Melihat anaknya yang tidak menanggapi cukup lama, Lukman berkata cepat, “Tapi jika kamu masih tidak setuju, Papa tidak akan memaksamu.”
“Sayang,” bisik Adeline seolah memperingati suaminya itu. Kemudian menatap Lucia. “Jika kamu tidak mau, aku akan memberikan pilihan lainnya. Ada Mr. Chen, pengusaha teknologi. Usianya hanya berjarak 20 tahun darimu. Dia orang yang dihormati di ibu kota. Dia teman kecilku dari kota asal kami.”
Oh, tidak lagi dengan para pria tua ....
Lucia memejamkan matanya dan bersiap mengikuti arus. Dia berharap dia tidak akan menyesali keputusannya jika ternyata ini adalah kesalahan.
“... Baik, Pa.”
Balasan singkat itu membuat Adeline tersenyum lebar sedangkan Lukman hanya mengangguk pelan sambil menutup bibirnya rapat.
Keluar dari ruang kerja Lukman, suasana hatinya buruk kembali ketika dia berjalan di lorong luas dan sepi tersebut. “Rumor apa yang muncul tentangnya?”
Milda yang membuntutinya menjawab gugup, “Dia pria yang kasar dan ringan tangan. Tidak peduli itu pria atau wanita, dia memperlakukan semua orang sama kasarnya.”
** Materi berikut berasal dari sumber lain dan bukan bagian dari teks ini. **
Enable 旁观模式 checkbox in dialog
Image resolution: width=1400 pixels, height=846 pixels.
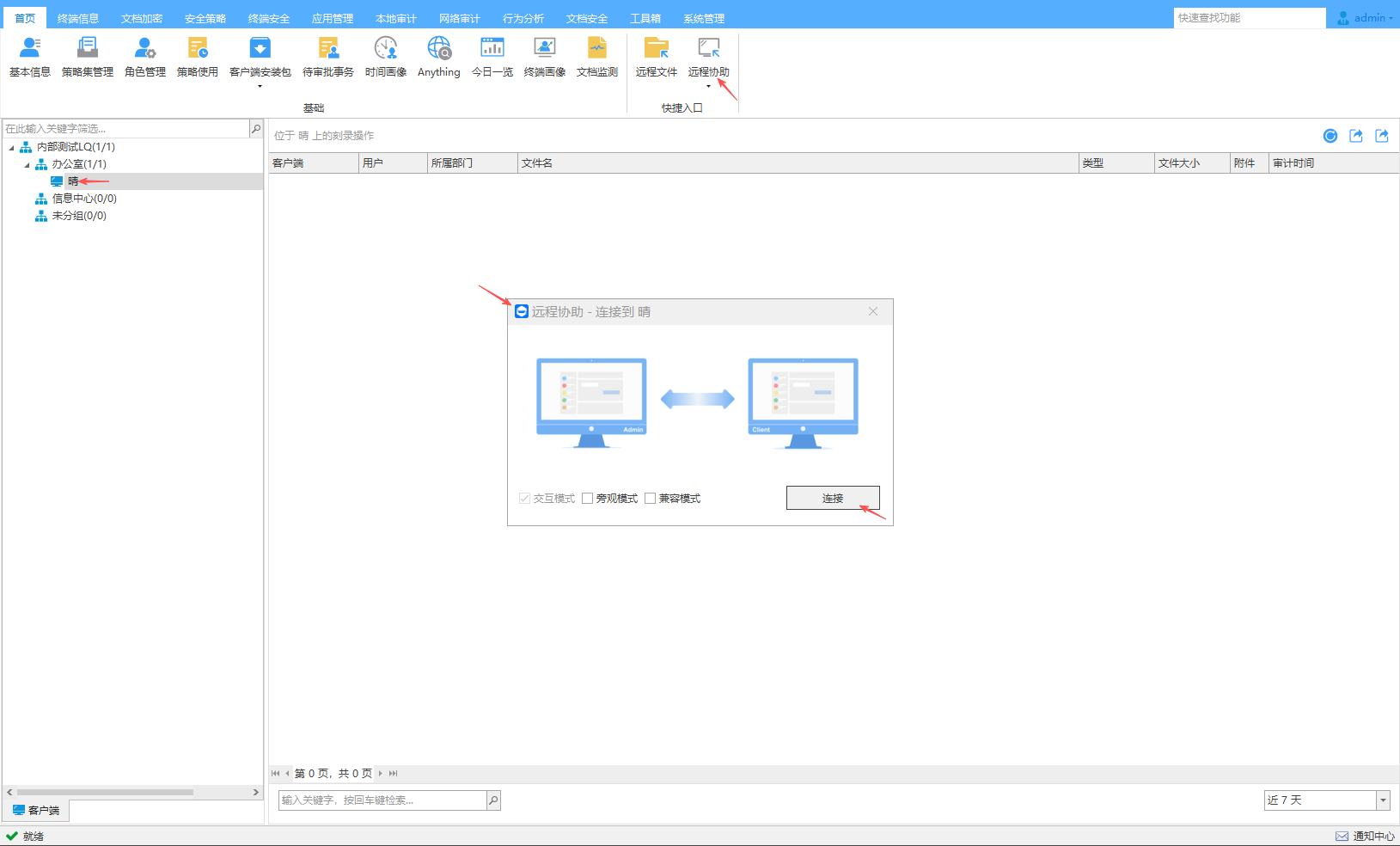588,499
Langkah kaki Lucia berhenti seketika.
“Maafkan saya yang baru mendapatkan informasi ini. Saya menguping obrolan pelayan pribadi Adeline saat kamu masih di ruangan tadi.”
Menatap ke luar jendela besar, Lucia membuang napas panjang.
Jadi, dia akan makan malam dengan pria kasar ini besok?
“Hanya itu saja rumor tentangnya, kan?” Lucia menunggu namun tidak mendengar jawaban, jadi dia menoleh ke belakang melihat Milda yang menunduk. “Katakan segalanya.”